8. As required by the Companies (Auditor's Report) Order, 2020 ("the Order") issued by the Central
Government in terms of Section 143(11) of the Act and on the basis of such checks of the books and
records of the Company as we considered appropriate and according to the information and

explanations given to us, we give in the Annexure I a statement on the matters specified in paragraphs
3 and 4 of the Order.

9. (A) As required by Section 143(3) of the Act, we report that:

1. We have sought and obtained all the information and explanations, which to the best of our
knowledge and belief were necessary for the purposes of our audit.

2. In our opinion, proper books of account as required by law have been kept by the Company so far as
it appears from our examination of those books.
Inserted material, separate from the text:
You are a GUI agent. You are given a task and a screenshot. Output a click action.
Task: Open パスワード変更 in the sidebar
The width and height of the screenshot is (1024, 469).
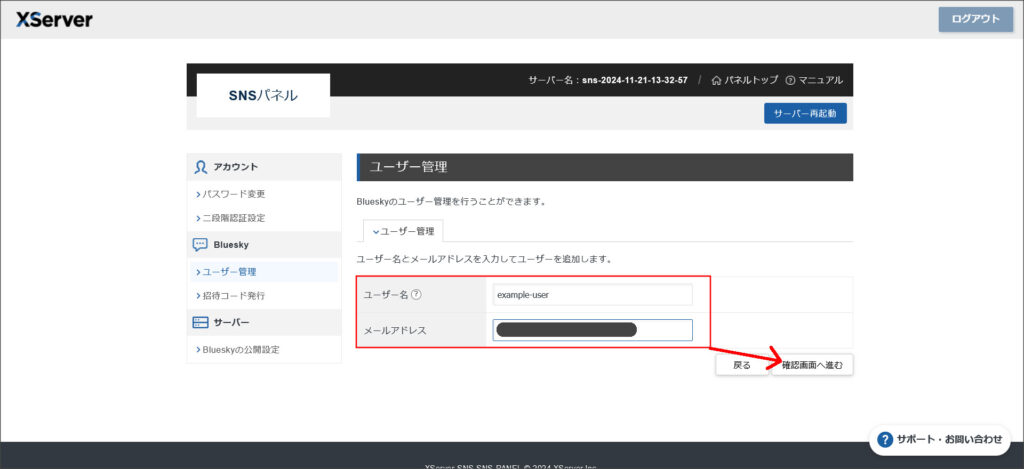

3. The Balance Sheet, the Statement of Profit and Loss (including other comprehensive income), the
Cash Flow statement and the Statement of Changes in Equity dealt with by this report are in
agreement with the books of account.

4. In our opinion, the aforesaid standalone financial statements comply with the Accounting Standards
specified under Section 133 of the Act.

5. On the basis of written representations received from the Directors as on 31st March, 2024, taken on
record by the Board of Directors, none of the directors are disqualified as on 31st March, 2024 from
being appointed as a Director in terms of Section 164(2) of the Act.

6. With respect to the adequacy of the internal financial control over financial reporting of the
Company and the operative effectiveness of such controls, refer to our separate report in "Annexure
II".

(B) With respect to the other matters included in the Auditor's Report in accordance with Rule 11 of the
Companies (Audit and Auditors) Rules, 2014, in our opinion and to our best of our information and
according to the explanations given to us:

i. The Company does not have any pending litigation.

ii. The Company does not have any long-term contracts including derivatives contracts for which there
were any material foreseeable losses.

iii. There are no amounts required to be transferred, to the Investor Education and Protection Fund by
the Company.

iv. As per the management representation we report,

(a) no funds have been advanced or loaned or invested by the company to or in any other
person(s) or entities,including foreign entities ("Intermediaries"),with the understanding
that the intermediary shall whether directly or indirectly lend or invest in other persons or
entities identified in any manner by or on behalf of the company (Ultimate Beneficiaries) or
provide any guarantee, security or the like on behalf of the Ultimate beneficiaries.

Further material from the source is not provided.